The site slopes in three directions—it is a desert knoll. Linear forms, assuming they are long enough, will inherently emphasize the shape of the landscape by contrasting a level parapet with the sloping topography. But this can leave the design less than integrated if the focus is on a typical residential program along a single axis.

Fortunately the program included a lap pool. This linear permission slip completed the third topographic axis, and finds directional purpose in its alignment with the 6-million- year-old Papago Butte three miles away, and the centerline of the main entry door, a purposeful anchor to those who came before and, as a natural bonus, provides a focused and fantastic view!

Materiality defines this home as much as the site. Rammed Earth construction has a 1,000 year history in the southwest United States. Although ancient, its resistance to climatic forces, insulating superiority, structural capacity, and inherent, natural, undeniable beauty secures its relevance into the 21st century. It’s visual weight adds the necessary anchor, the permanence, that’s necessary to claim this site for the home as permanent and lasting. It is in many ways both the ancient and modern equivalent to Wright’s use of concrete and stone “Desert Rubble” construction.

Inside the rammed earth forms are equally expressive, with a geometry and occasional surprise in the form that’s allowed to interact with the owner in a closeness somewhat atypical of the material, but which adds a playfulness that lightens the home both visually and in spirit.

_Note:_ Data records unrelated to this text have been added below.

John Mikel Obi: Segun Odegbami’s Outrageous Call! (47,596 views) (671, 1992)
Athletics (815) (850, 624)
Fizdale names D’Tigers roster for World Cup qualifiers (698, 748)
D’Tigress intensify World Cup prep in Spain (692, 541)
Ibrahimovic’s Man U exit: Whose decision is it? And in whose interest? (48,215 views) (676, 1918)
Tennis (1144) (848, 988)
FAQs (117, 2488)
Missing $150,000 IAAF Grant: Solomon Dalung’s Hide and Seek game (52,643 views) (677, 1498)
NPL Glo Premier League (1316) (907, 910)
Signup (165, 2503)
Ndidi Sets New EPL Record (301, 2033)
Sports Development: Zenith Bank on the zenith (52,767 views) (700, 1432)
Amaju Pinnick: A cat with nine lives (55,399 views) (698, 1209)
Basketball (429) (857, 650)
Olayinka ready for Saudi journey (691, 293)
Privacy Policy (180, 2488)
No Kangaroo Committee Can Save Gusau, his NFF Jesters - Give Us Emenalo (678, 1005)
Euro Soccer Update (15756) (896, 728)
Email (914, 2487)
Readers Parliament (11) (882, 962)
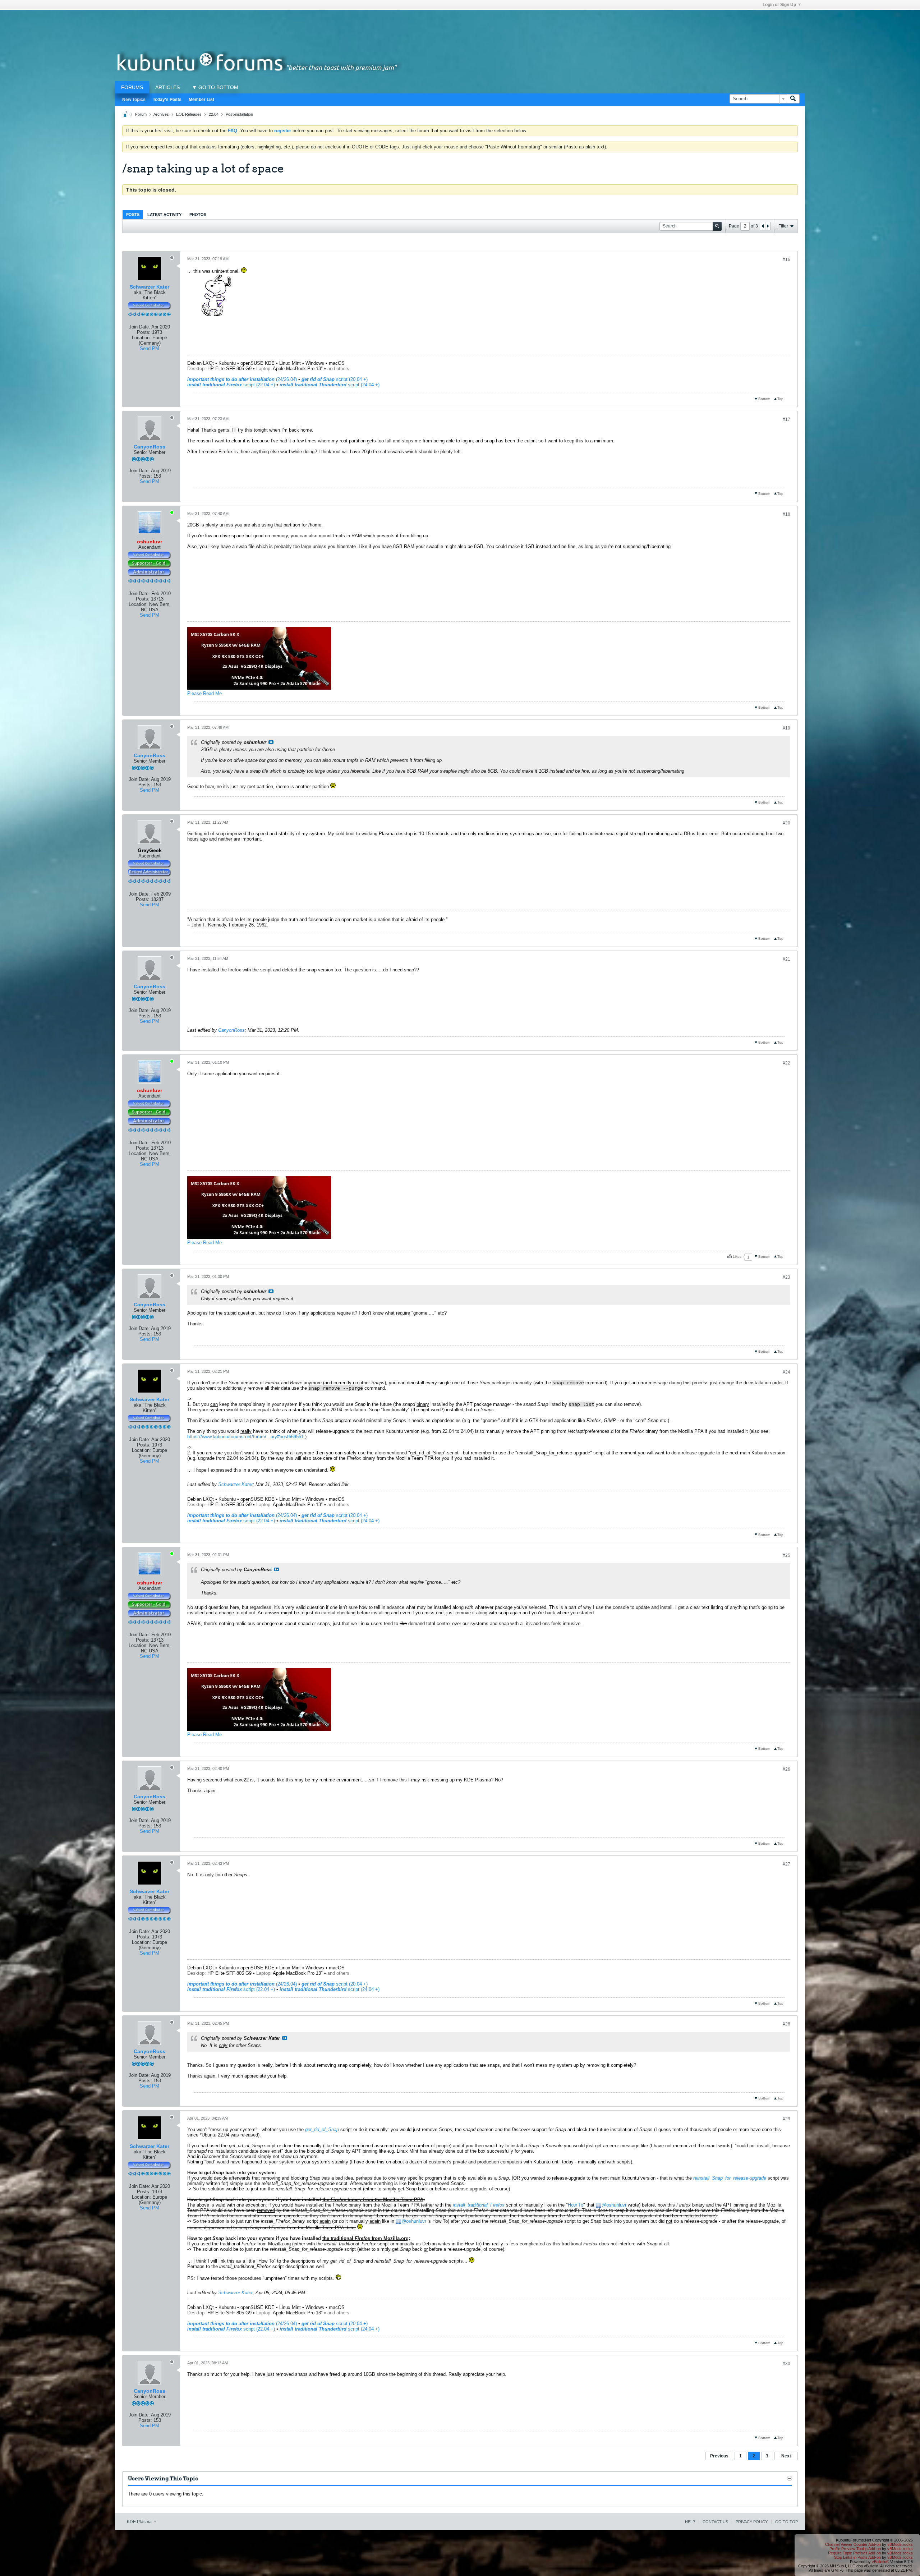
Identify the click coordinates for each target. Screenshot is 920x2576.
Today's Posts (167, 99)
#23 (786, 1277)
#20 (786, 822)
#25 (786, 1555)
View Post (270, 742)
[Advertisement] (460, 26)
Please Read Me (204, 693)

And the Modern Hacienda? So often we’ve seen the attempt to build around the courtyard, with separate modules of daily life extending along and out from an integrated center. And so often it fails. On this home however, the design is singularly and completely successful. Seamless flow from space to space and room to room make this home completely unique in that it truly allows an indoor-outdoor experience that actually handles the Arizona Climate.

“It is crazy to use wood in the desert.”

“Why? Because in one season, the summer sun will begin to eat it! But who doesn’t relate to the old barn, the wood ruin? There is beautiful honesty in relinquishing architecture to the uncompromising reality of nature!”
– Eddie Jones, Principal AIA

Deeply covered paths make for a natural walk to and from each space, each being succinctly disconnected from the center but at the same time connected around a court. It’s so natural you’ll find yourself in a another part of the home without remembering the exterior walk to get there.

But as much as the plan is interesting it’s the texture, light and shadow that define it. Most of the home is clad in untreated natural redwood. Battens and strips in a rhythmically aligned pattern that seem random but actually bring unity to the exterior. It’s the visual glue that brings the working pieces of the home together and, with time, will be what makes it begin to disappear from the eye.

We so often choose to no longer use wood in the desert, but mostly because our intense sun makes a mess of it. We are creatures of organization, and the naturalness and reality of carbon, time and sun is offensive to many an H.O.A. board member. But in accepting the inevitable, and the need over time to commit to its replacement, we can introduce a design element that’s been overlooked. Like the delicate char on historic Japanese wood structures, the “desert patina” that will overtake this natural material can be embraced as part of the protection of the material and the experience of living.

“It is crazy to use wood in the desert. Why? Because in one season, the summer sun will begin to eat it! But who doesn’t relate to the old barn, the wood ruin? There is beautiful honesty in relinquishing architecture to the uncompromising reality of nature,” Jones says.

If the intentions are sincere the architecture will get better. The owner clearly looks forward to the dignity of wrinkles and gray hair, and also, gray, wrinkled wood! Like the most collectable of antiques, even classic cars, the search for perfection in an unblemished surface is being discarded for the naturalness of age and the value of patina. The “soul” of the objects use.

Over time, the owner expects that the home will age, that the wood may warp and check. And many decades from now (who knows really?), the wood may need renewal. But isn’t that what makes this the ultimate “respite, retreat, safe haven, home”? A place where the home and it’s occupants can simply be themselves.